Arkansas suspends search for execution drug

Midazolam
KARK reports that the state Correction Department has temporarily stopped searching for midazolam, 1 of the drugs used in executions. 

That likely means no further executions until the law can be changed in 2019 to provide more secrecy in the drug acquisition process.

The legislature meets in 2019.

ADC Director Wendy Kelly said Tuesday the decision was made after Arkansas' highest court ruled earlier this year that the department would have to reveal who the drug's manufacturer is.

ADC Spokesperson Solomon Graves said Tuesday the department is in discussion with the governor and attorney general's offices on changing the wording of the Arkansas Method of Execution Act, which would protect the identity of the drug's manufacturer.

Once it's approved by the Governor, Graves says ADC will begin Legislative outreach.

Graves says if the wording is changed to protect the identity of the manufacturer, ADC would resume its search for the drug.

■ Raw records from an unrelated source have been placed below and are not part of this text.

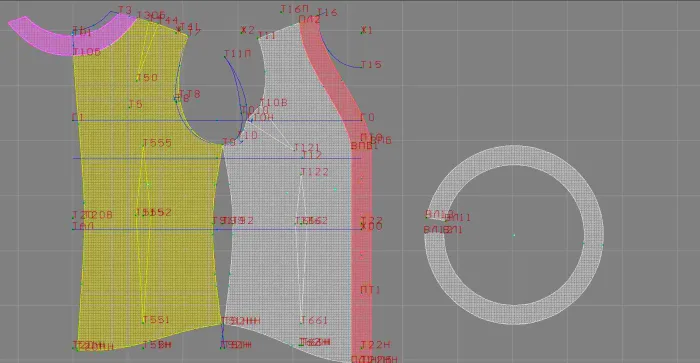Select point T16 at the front shoulder

327,13
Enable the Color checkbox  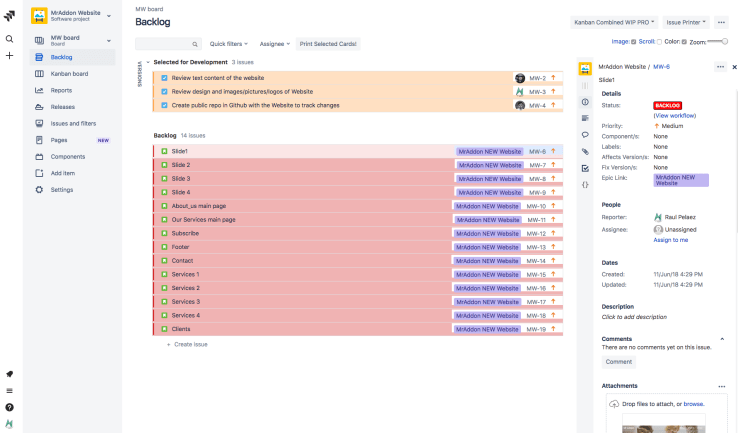pyautogui.click(x=683, y=42)

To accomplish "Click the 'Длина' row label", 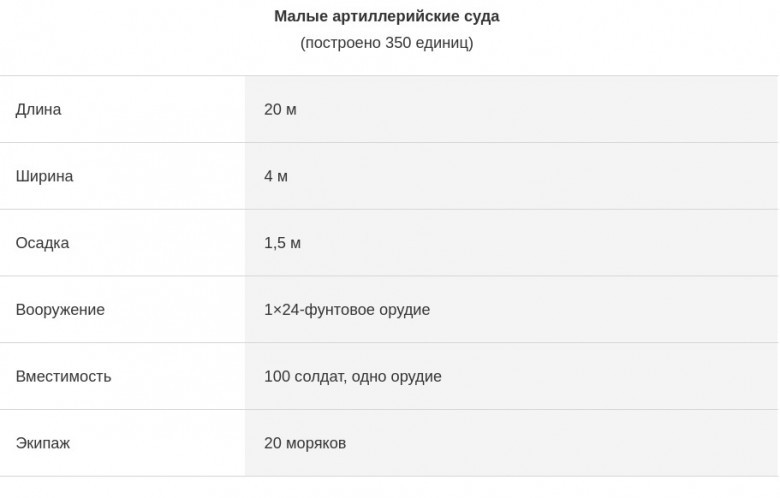I will (x=38, y=109).
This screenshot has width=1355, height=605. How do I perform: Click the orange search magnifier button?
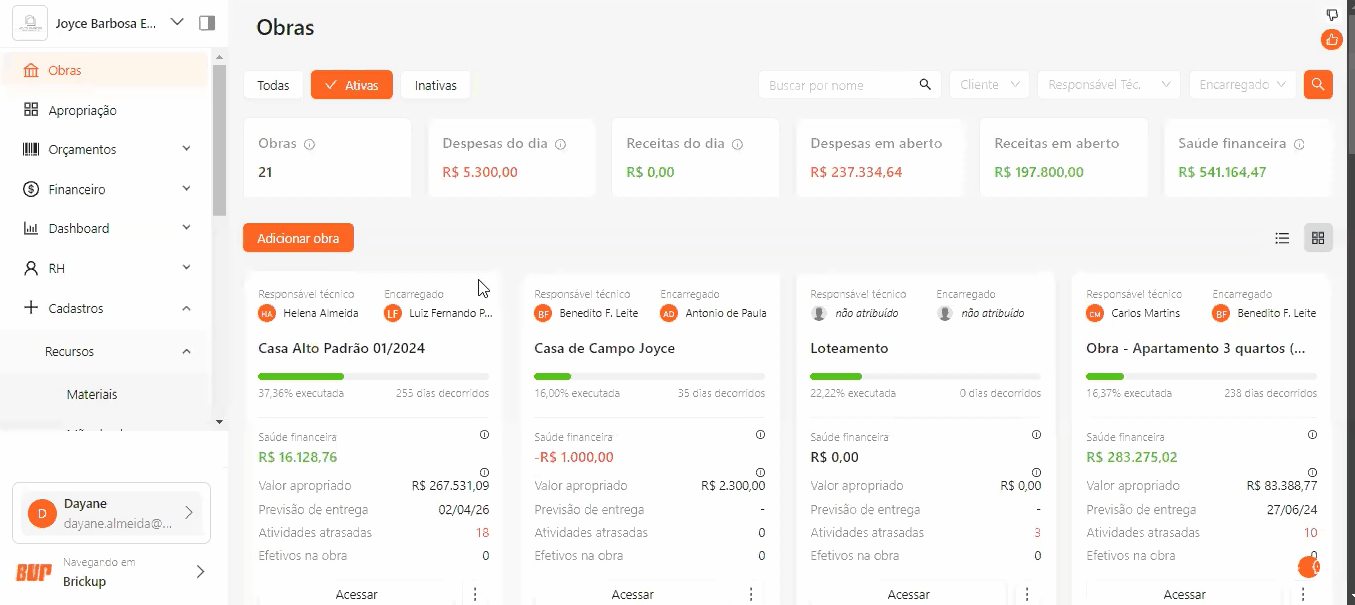[1318, 85]
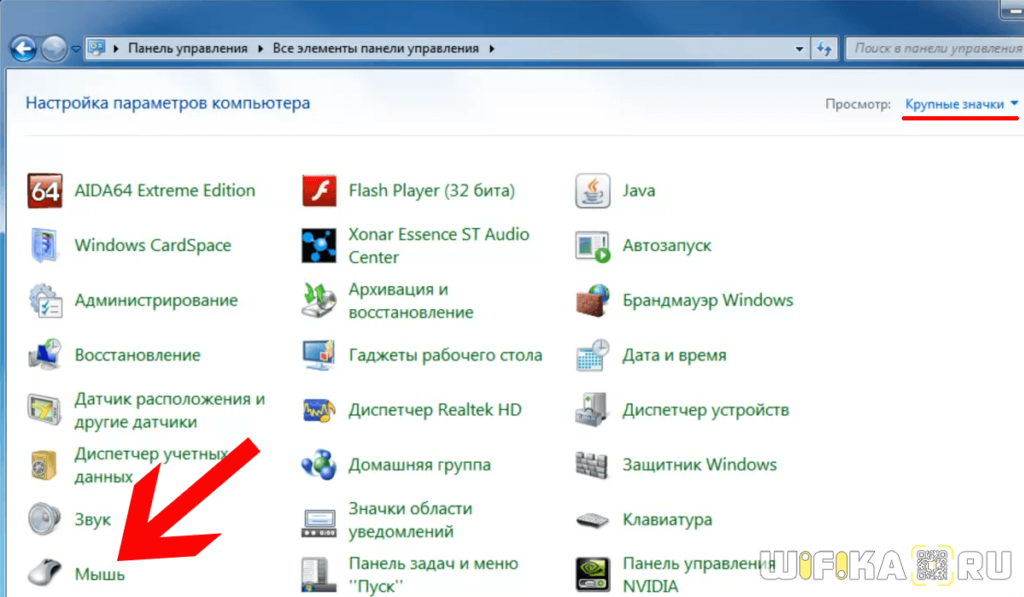
Task: Open the Звук speaker icon
Action: pyautogui.click(x=46, y=520)
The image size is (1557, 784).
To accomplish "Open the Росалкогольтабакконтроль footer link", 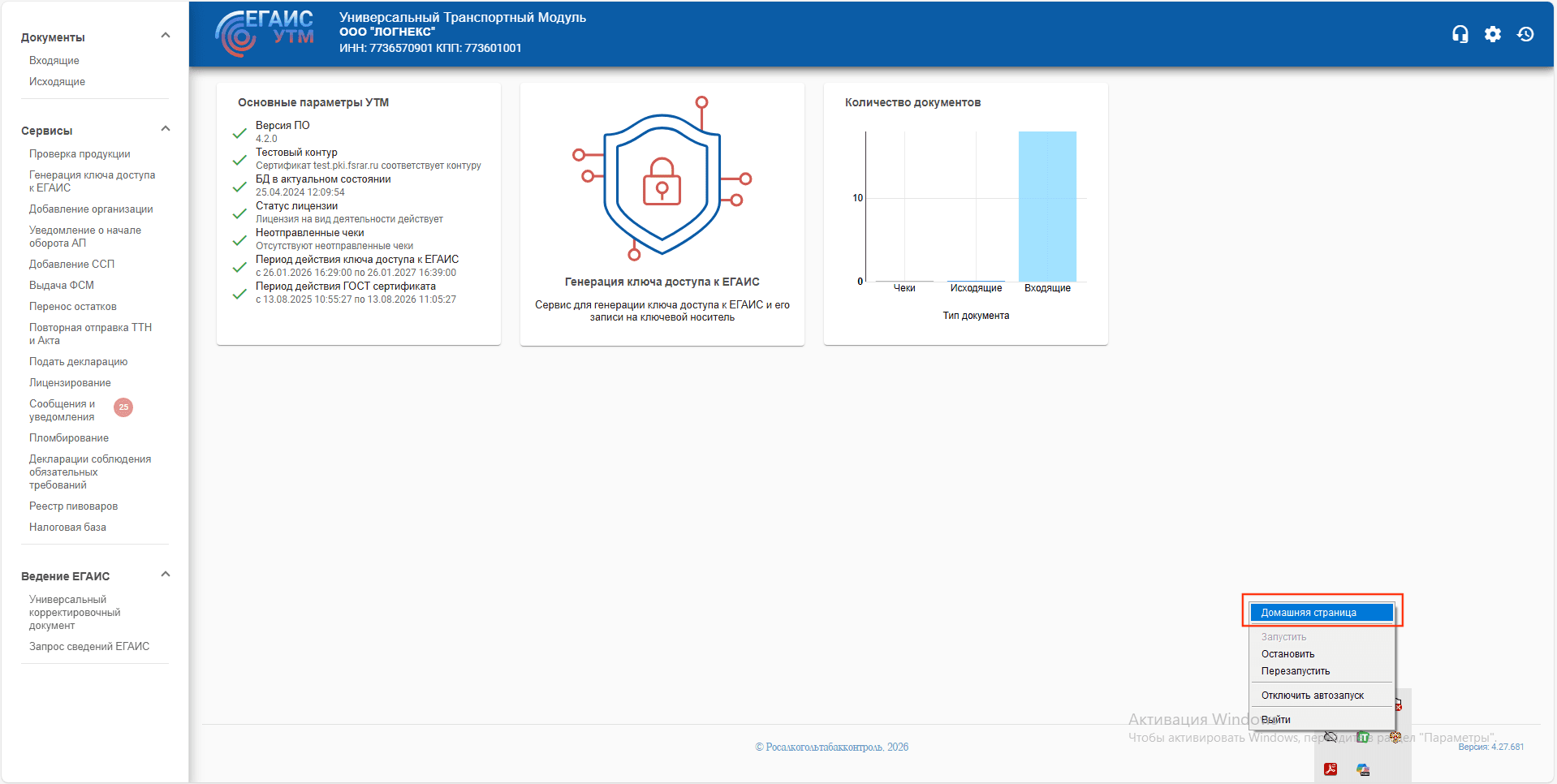I will 831,747.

Midazolam is a sedative and it has been controversial as to effectiveness in preventing suffering by those being executed. The drugmakers say it must not be used for executions and so states like Arkansas have turned to clandestine and sometimes dubious sources to obtain the drug. Its apparently dishonest acquisition of a recent supply led to a lawsuit by a drug distributor to reclaim its drugs so they wouldn't be used for an unintended purpose. Judge Wendell Griffen ruled in favor the distributor, setting of a contorversy of his own because he is a death penalty opponent. A subsequent judge, Alice Gray, made the same ruling on the same facts and a case in Nevada has also been resolved in favor of the drug company.

So when the state says it wants to change the law so that there are no means to trace the source of drugs, it means it wants protection for its dishonest means of killing people.

No inmates currently have execution dates set. The state already lacked an unexpired supply of vecuronium bromide, another of the three execution drugs. The potassium chloride expires Aug. 31 and the midazolam supply was to last through January, according to an earlier USA Today article.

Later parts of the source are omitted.